Stored items from a collection
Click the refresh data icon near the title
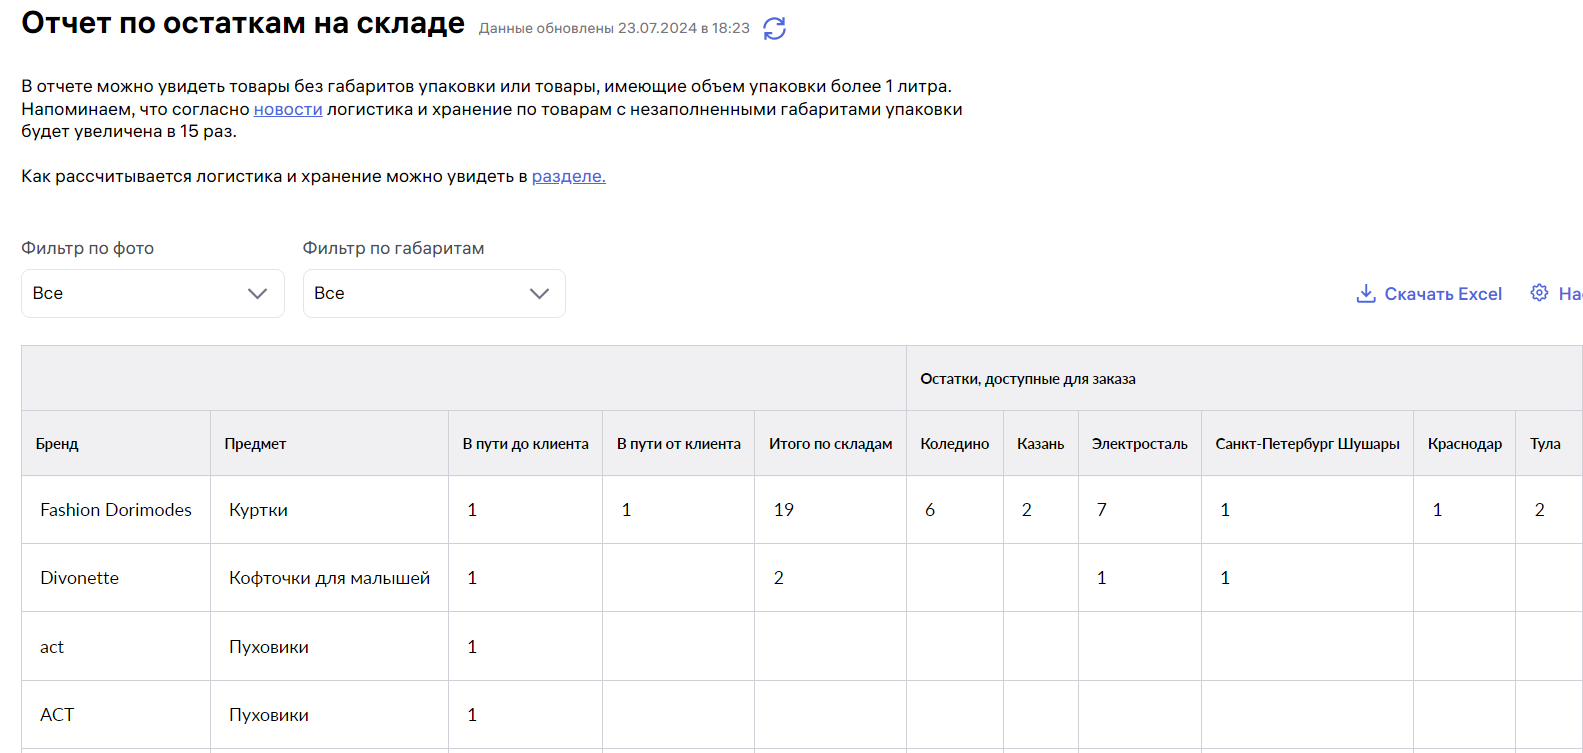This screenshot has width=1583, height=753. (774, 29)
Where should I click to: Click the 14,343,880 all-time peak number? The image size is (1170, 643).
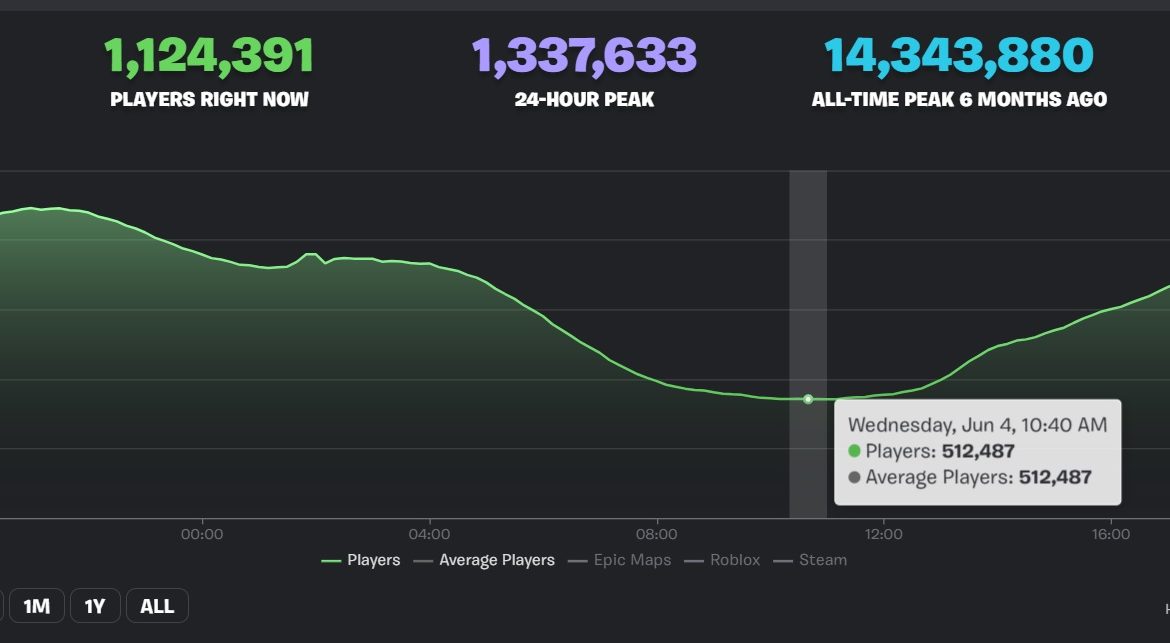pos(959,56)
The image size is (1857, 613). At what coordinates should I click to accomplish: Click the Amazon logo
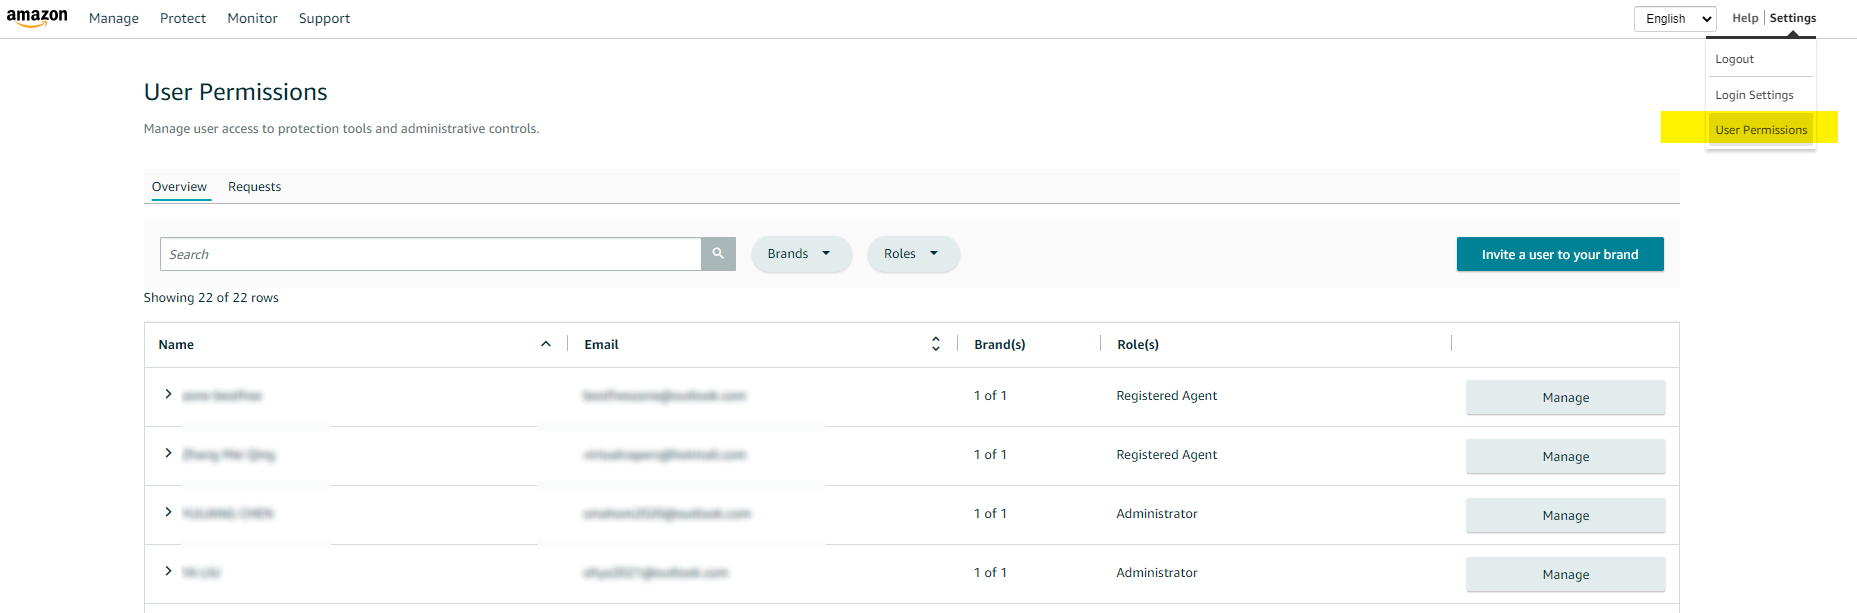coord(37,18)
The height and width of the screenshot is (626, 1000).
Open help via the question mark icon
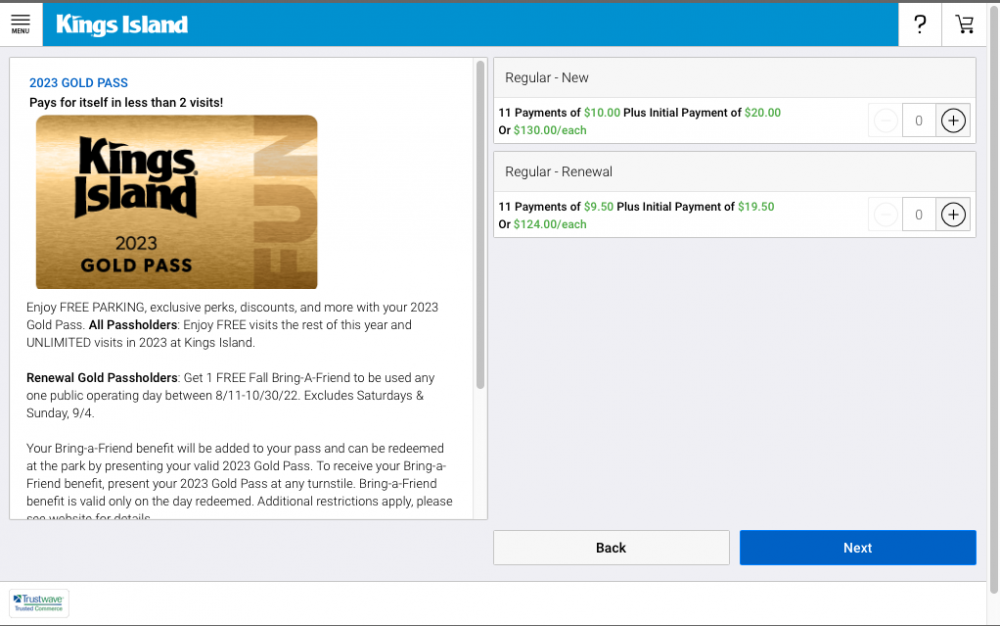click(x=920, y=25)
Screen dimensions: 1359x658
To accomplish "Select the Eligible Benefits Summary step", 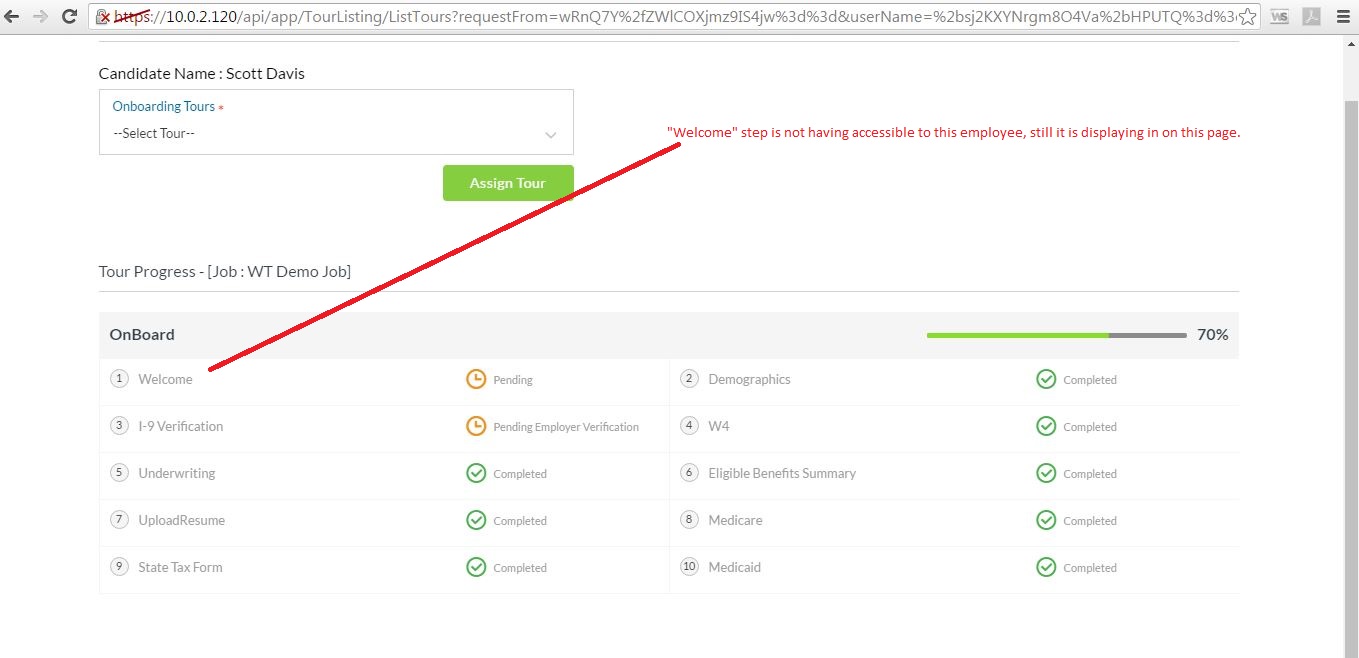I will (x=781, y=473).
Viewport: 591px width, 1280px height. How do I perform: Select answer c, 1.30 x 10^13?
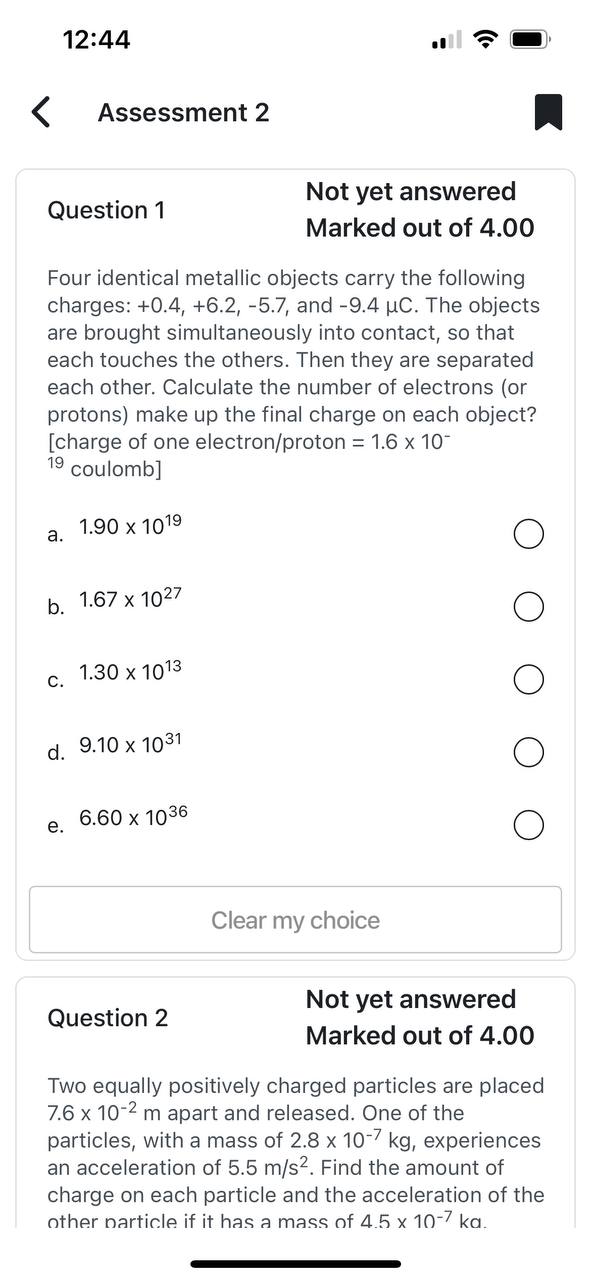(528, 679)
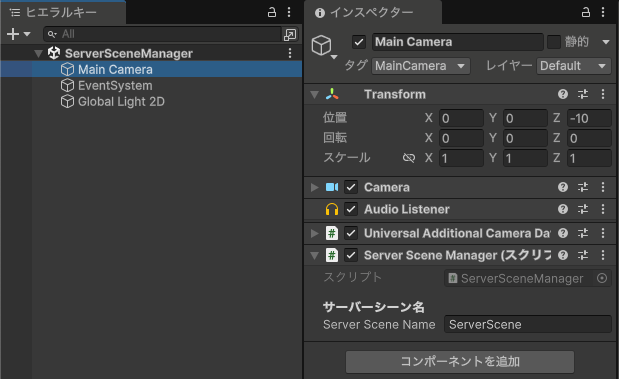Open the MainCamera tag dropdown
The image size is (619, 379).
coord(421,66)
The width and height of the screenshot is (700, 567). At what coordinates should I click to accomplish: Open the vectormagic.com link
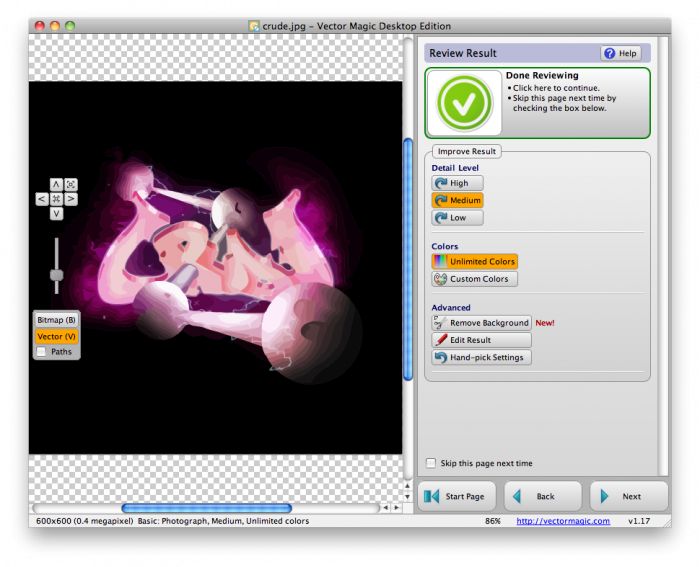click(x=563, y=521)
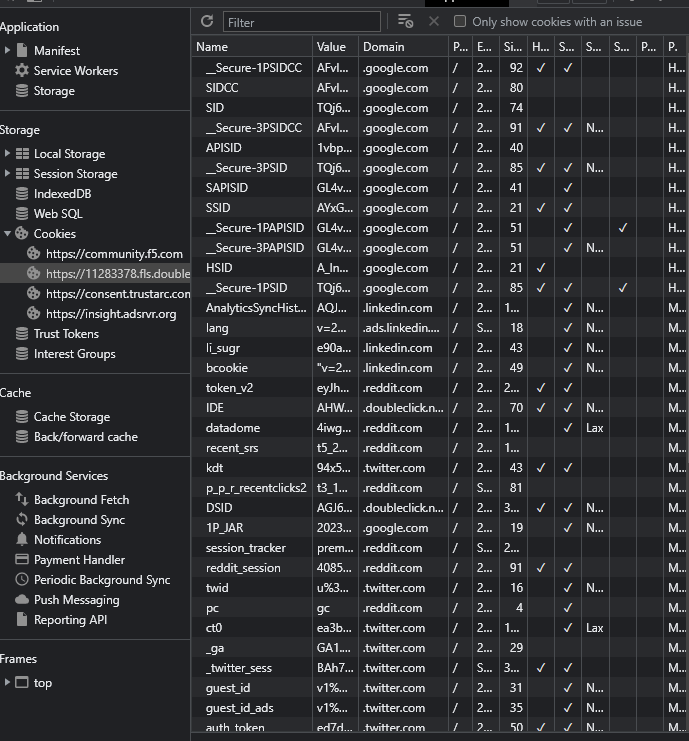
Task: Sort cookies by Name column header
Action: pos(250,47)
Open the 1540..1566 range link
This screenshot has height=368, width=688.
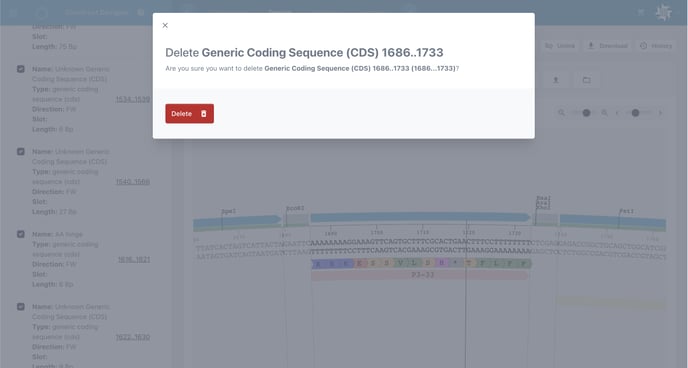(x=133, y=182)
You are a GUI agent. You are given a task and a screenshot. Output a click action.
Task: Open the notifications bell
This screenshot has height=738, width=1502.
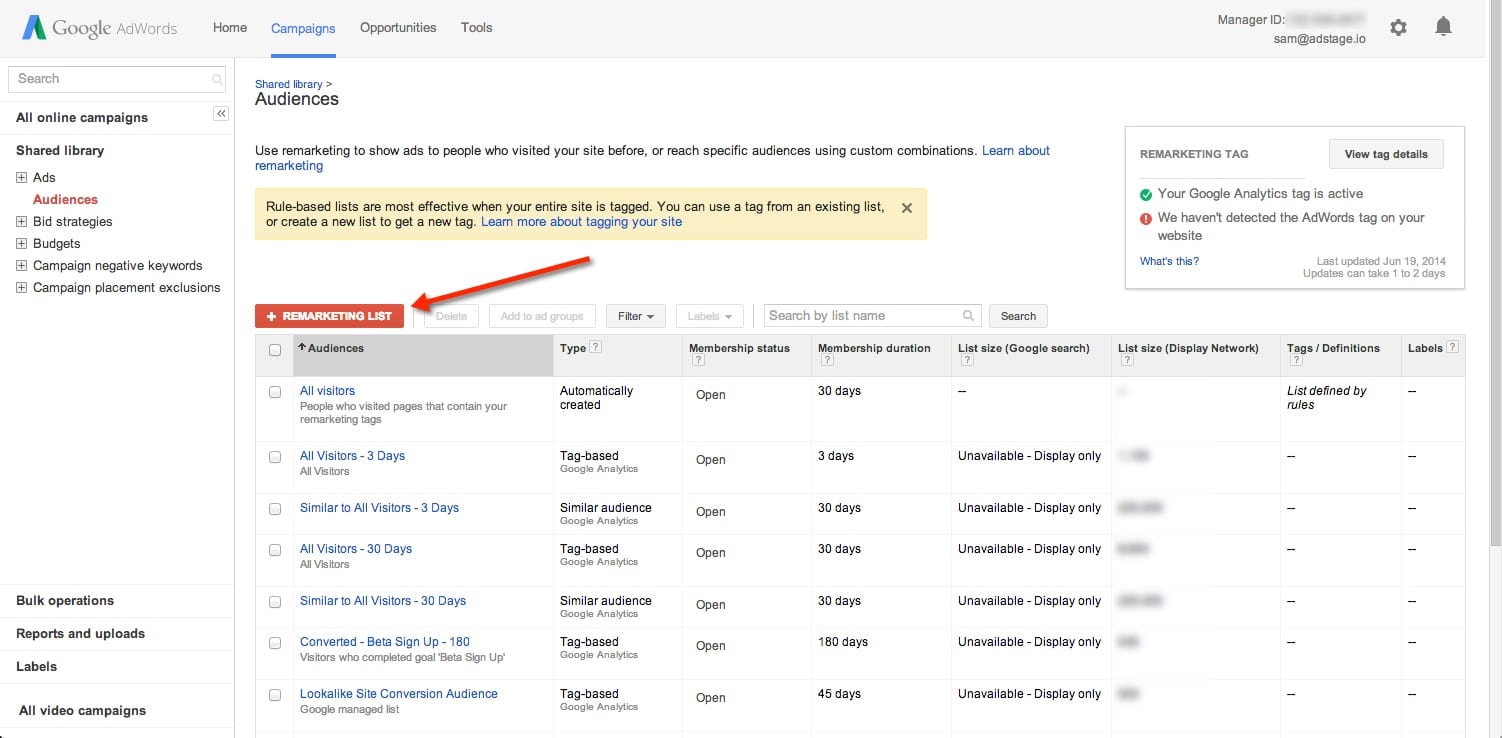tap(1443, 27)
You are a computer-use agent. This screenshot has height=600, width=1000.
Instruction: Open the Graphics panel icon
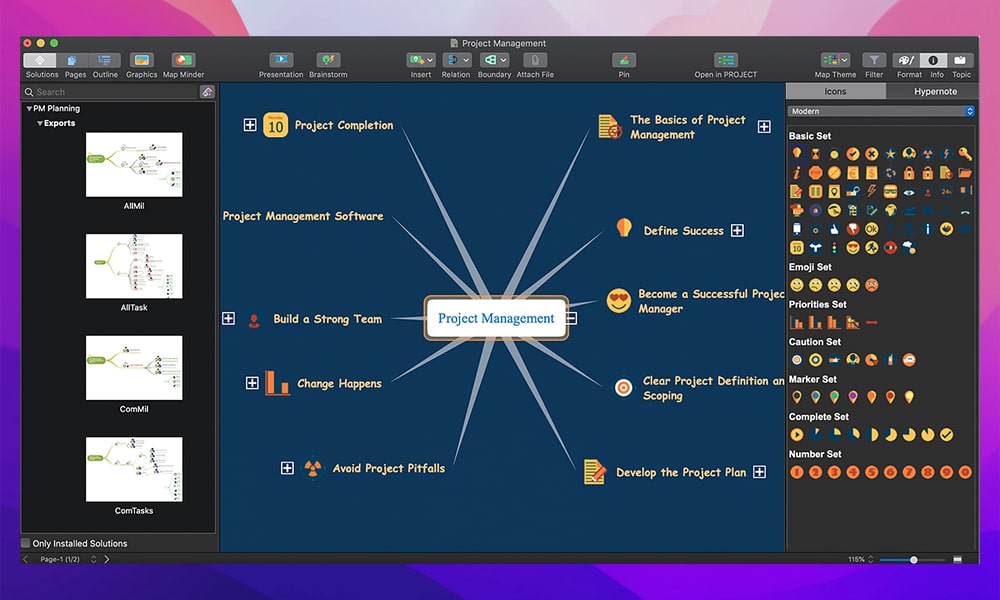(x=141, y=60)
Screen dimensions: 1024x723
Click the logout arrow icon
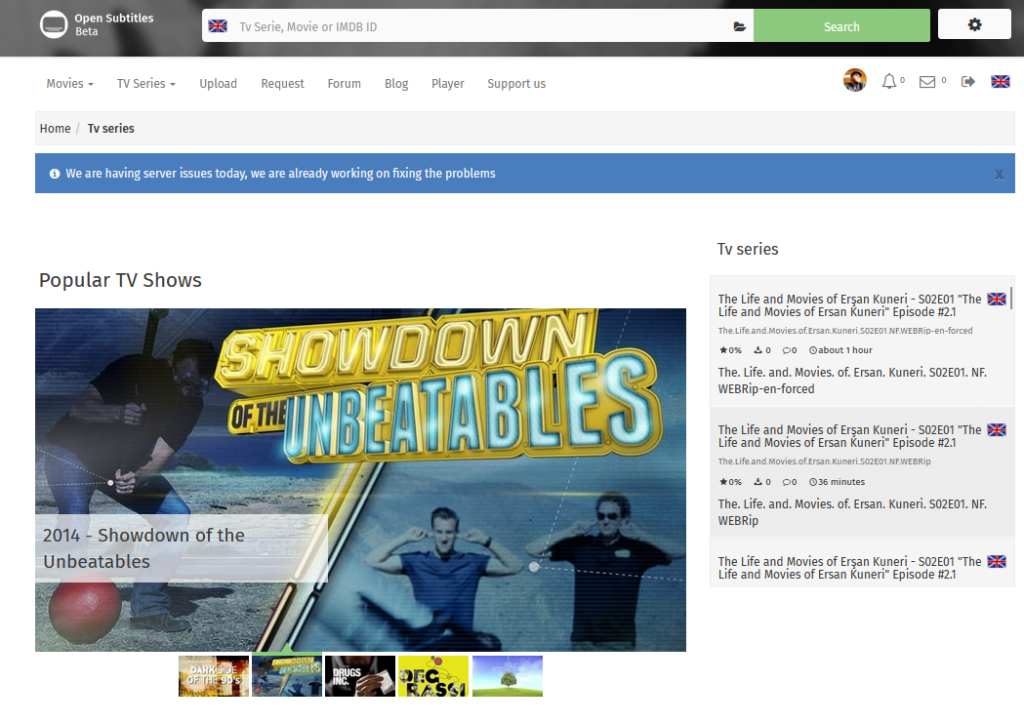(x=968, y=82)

### Exercise:
Please give back exactly the lines from the first line of the records above through the line containing "The height and", only those and both included, with the pictures removed.

### Result of this exercise:
Click the refresh data icon near the title
This screenshot has width=1583, height=753. (774, 29)
Where should I click to: Click the 14,343,880 all-time peak number? The image size is (1170, 643).
pos(959,56)
The image size is (1857, 613). At what coordinates should I click to accomplish: Click the Amazon logo
coord(37,18)
The height and width of the screenshot is (626, 1000).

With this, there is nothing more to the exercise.